DATA TO PROCESS =>
+===+

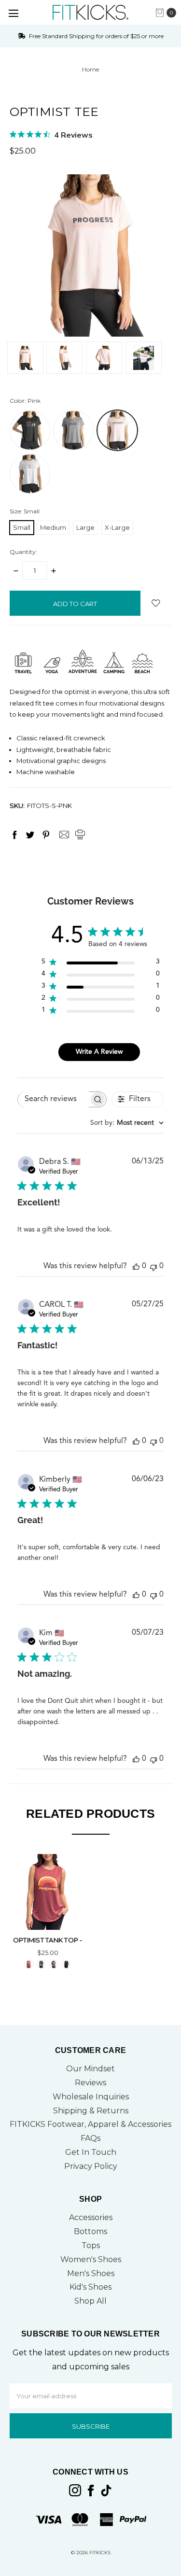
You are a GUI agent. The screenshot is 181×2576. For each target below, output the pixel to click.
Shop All (90, 2301)
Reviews (90, 2082)
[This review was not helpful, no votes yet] (153, 1266)
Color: (25, 400)
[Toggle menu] (13, 13)
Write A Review (99, 1051)
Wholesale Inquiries (91, 2096)
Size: (25, 511)
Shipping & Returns (90, 2110)
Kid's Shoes (90, 2287)
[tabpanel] (48, 1913)
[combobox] (127, 1123)
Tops (91, 2245)
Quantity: (23, 551)
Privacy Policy (90, 2166)
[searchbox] (53, 1099)
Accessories (90, 2217)
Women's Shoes (90, 2259)
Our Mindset (90, 2068)
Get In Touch (90, 2152)
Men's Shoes (90, 2273)
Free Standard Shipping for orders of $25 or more (96, 36)
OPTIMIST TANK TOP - (48, 1940)
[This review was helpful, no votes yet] (136, 1266)
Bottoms (90, 2231)
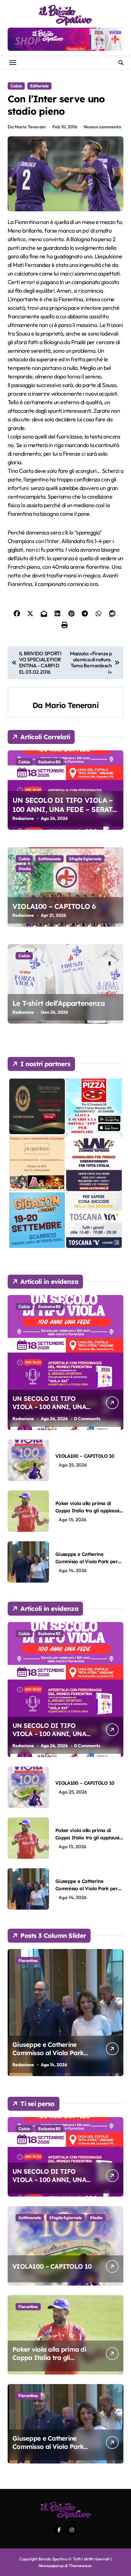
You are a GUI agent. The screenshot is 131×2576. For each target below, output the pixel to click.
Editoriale (39, 85)
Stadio (24, 868)
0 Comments (87, 1418)
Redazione (23, 818)
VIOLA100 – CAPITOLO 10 (84, 1456)
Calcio (16, 85)
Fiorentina (28, 1960)
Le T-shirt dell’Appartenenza (58, 1003)
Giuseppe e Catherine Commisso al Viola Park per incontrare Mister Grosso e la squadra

+===+

WORK TO BE COMPLETED => Your copy should match the entries above exactly and contain no pictures.

EXERCISE RESULT =>
You are a GUI agent. The screenshot is 181×2576. For each target below, output the pixel to click.
Shop All (90, 2301)
Reviews (90, 2082)
[This review was not helpful, no votes yet] (153, 1266)
Color: (25, 400)
[Toggle menu] (13, 13)
Write A Review (99, 1051)
Wholesale Inquiries (91, 2096)
Size: (25, 511)
Shipping & Returns (90, 2110)
Kid's Shoes (90, 2287)
[tabpanel] (48, 1913)
[combobox] (127, 1123)
Tops (91, 2245)
Quantity: (23, 551)
Privacy Policy (90, 2166)
[searchbox] (53, 1099)
Accessories (90, 2217)
Women's Shoes (90, 2259)
Our Mindset (90, 2068)
Get In Touch (90, 2152)
Men's Shoes (90, 2273)
Free Standard Shipping for orders of $25 or more (96, 36)
OPTIMIST TANK TOP - (48, 1940)
[This review was helpful, no votes yet] (136, 1266)
Bottoms (90, 2231)
You are a GUI agent. The screenshot is 131×2576. For each target below, output the pixel to click.
Editoriale (39, 85)
Stadio (24, 868)
0 Comments (87, 1418)
Redazione (23, 818)
VIOLA100 – CAPITOLO 10 (84, 1456)
Calcio (16, 85)
Fiorentina (28, 1960)
Le T-shirt dell’Appartenenza (58, 1003)
Giuseppe e Catherine Commisso al Viola Park per incontrare Mister Grosso e la squadra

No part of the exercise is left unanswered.